Arizona Farm Bureau President Kevin Rogers is urging Arizona’s congressional delegation to oppose federal climate change legislation that would increase costs for farmers and consumers.

“The American Clean Energy and Security Act would create a financial hardship for many Arizona farmers, raise food costs on consumers, and would undermine our nation's food security and independence by driving more agricultural production to other countries,” Rogers says.

The U.S. House Energy and Commerce Committee passed the American Clean Energy and Security Act, H.R. 2454, on May 21. U.S. House Speaker Nancy Pelosi of California placed the bill on fast track for a vote by the full House of Representatives.

The measure is referred to as "Cap-and-Trade" legislation because it would cap greenhouse gas emissions and allow credits for the sequestering of carbon to be traded like a commodity.

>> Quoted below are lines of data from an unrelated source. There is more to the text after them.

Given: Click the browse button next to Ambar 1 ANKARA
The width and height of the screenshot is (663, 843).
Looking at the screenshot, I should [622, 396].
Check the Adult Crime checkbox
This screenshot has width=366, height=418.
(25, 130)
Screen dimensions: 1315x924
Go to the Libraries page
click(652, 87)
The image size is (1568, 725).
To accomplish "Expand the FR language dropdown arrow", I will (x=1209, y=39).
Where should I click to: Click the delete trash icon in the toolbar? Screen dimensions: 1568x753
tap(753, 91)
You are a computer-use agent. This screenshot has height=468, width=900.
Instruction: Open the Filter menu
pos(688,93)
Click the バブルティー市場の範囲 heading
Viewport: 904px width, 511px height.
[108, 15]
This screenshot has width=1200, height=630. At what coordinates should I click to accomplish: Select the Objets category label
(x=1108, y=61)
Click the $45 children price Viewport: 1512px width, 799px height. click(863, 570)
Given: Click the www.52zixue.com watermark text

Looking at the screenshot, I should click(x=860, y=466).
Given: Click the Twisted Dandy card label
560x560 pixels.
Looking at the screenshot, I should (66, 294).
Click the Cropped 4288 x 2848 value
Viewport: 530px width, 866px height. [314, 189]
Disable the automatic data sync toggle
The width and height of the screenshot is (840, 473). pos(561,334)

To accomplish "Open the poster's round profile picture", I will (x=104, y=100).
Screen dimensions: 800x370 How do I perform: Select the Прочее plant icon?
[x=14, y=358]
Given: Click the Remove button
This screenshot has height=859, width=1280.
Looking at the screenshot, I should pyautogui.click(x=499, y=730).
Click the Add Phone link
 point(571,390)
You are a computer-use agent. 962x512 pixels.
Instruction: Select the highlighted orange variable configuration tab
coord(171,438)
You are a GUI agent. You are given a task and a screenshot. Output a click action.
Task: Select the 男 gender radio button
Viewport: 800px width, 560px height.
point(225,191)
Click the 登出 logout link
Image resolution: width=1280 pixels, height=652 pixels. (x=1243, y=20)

According to ranking minority member of the U.S. House’s Ways and Means Committee, Dave Camp, R-Michigan, the electric bill for an Arizona household would increase nearly $2,000 per year occurring in part because coal-fired utility plants would pay for the emitted carbon.

Rogers says, “The American family will be put under severe economic stress when you add the increased costs of fuel, food, and clothing that are the result of this cap and trade proposal – it’s a carbon tax that will ultimately be paid for by families.”

Arizona Farm Bureau (AZFB) research shows water costs to farmers could rise by up to 25 percent while fuel and other energy costs could increase 10 percent to 20 percent as a result of cap and trade legislation.

“A pound of carbon in the U.S. is the same as a pound of carbon in China, but in that country they won’t be penalized,” Rogers said.

Consumers would not only feel the impact of higher utility costs and agriculture producers’ higher fertilizer, diesel fuel, and other production inputs. Rogers says the bill would reduce U.S. farmers’ competitiveness abroad since other countries would not be subject to the same standards.

“As our country struggles to wean itself off foreign oil it makes no sense to put this kind of cap and trade burden on Americans,” Rogers said. "This bill will hurt families, drive small companies and farms out of business, and stifle economic recovery. Cap and trade legislation will also drive agriculture production to other countries that won’t have to contend with such legislation.”